Tarefas a realizar -
[1] Responda, com base no texto sobre A Banda Mais Bonita da Cidade:
(a) Em que ano a banda se tornou uma celebridade nacional?
(b) De que cidade é a banda?
(c) Quais funções Vinícius Nisi exerce no quinteto?
[2] Liste todas as pessoas mencionadas pelo nome no texto sobre A Banda Mais Bonita da Cidade.
[3] Retome o texto sobre A Banda Mais Bonita da Cidade a partir do ponto em que ele termina.

Texto citado -
******************************

Texto: Marcos Anubis
Revisão: Pri Oliveira
Foto: Fernanda Pompermayer

Em 2011, uma banda curitibana conseguia o inimaginável: tornar-se uma celebridade nacional praticamente da noite para o dia. E, para tornar a ocasião ainda mais surreal, o objetivo se tornou realidade com apenas um clipe gravado sem grandes expectativas.

A autora dessa façanha foi A Banda Mais Bonita da Cidade que, quase sem querer, passou a conviver com os louros e os perigos da fama. “O grupo surgiu despretensiosamente. Era um escape musical em relação ao que fazíamos na época para ‘ganhar dinheiro’. Era onde podíamos testar e experimentar arranjos, tocar as músicas que eram dos nossos amigos e que achávamos incríveis. O clima era esse. Como eu trabalhava com audiovisual, sempre gravávamos algumas coisas até culminar em 2011 com o vídeo de ‘Oração’, que deu no que deu”, explica o tecladista e diretor musical do quinteto, Vinícius Nisi.

******************************

Dados fornecidos -

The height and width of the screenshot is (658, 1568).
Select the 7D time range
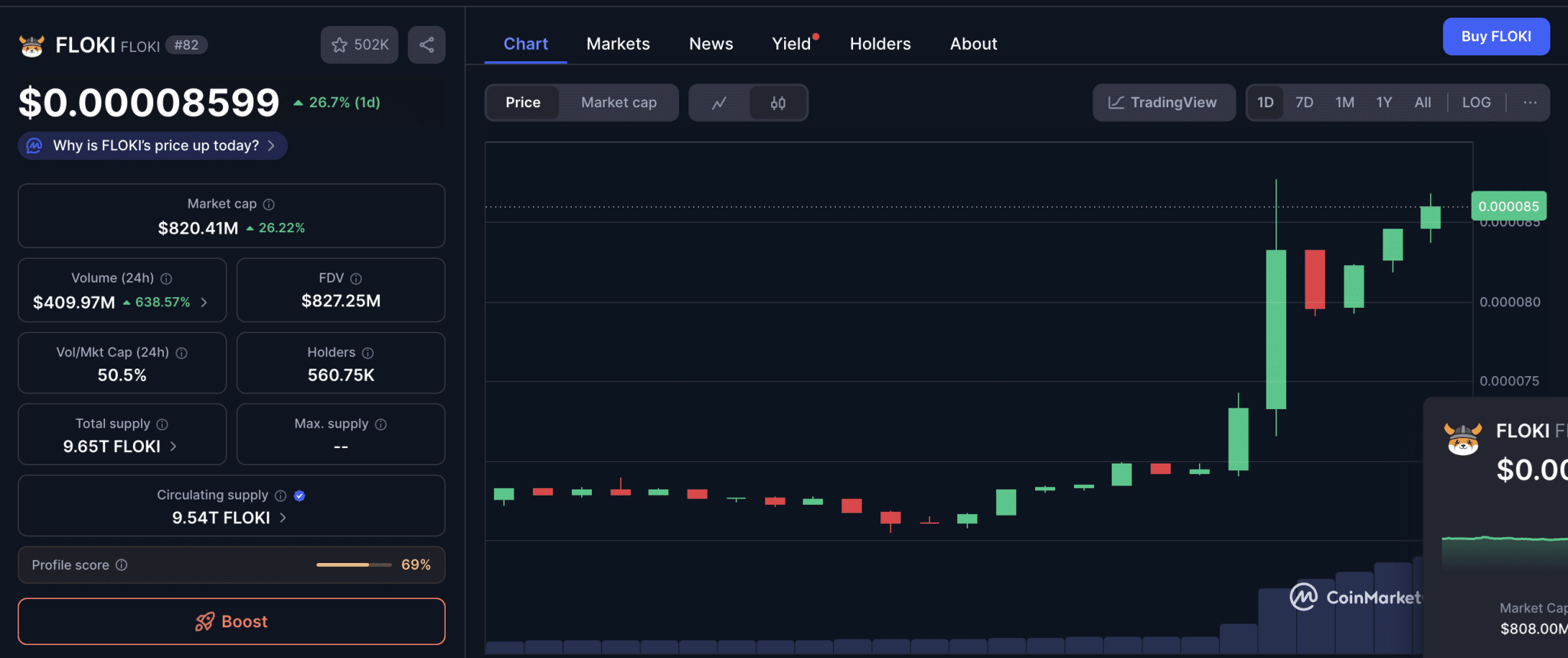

******************************

Respostas em ordem -
[1]
(a) Em 2011.
(b) De Curitiba.
(c) Ele é tecladista e diretor musical.

[2]
Marcos Anubis
Pri Oliveira
Fernanda Pompermayer
Vinícius Nisi

[3]
Nesta sexta-feira (30), o grupo celebra a sua maioridade com um novo álbum. O lançamento do CD “De Cima do Mundo eu Vi o Tempo”, seu 3º trabalho de estúdio, acontece em um show especial no Teatro Positivo, em Curitiba, e terá vários convidados.

O novo trabalho

Nos anos 1970, megabandas como o Led Zeppelin e o Black Sabbath costumavam se isolar em castelos ou mansões para gravar seus álbuns. Mergulhar em sua arte, sem nenhuma interferência de fora, costumava gerar grandes trabalhos.

O novo CD da Banda Mais Bonita também nasceu da mesma forma. Obviamente, não foi em um castelo, mas na Fazenda Santa Guilhermina, em Arapoti, no interior do Paraná.

Foi nesse bucólico cenário que Uyara Torrente (voz), Thiago Ramalho (guitarra), Vinícius Nisi (teclado), Marano (baixo) e Luís Bourscheidt (bateria), além dos convidados Lorenzo Flach (guitarrista de Ian Ramil), Felipe Ventura (guitarrista do Baleia) e Felipe Ayres (guitarrista do ruído/mm) construíram seu novo álbum.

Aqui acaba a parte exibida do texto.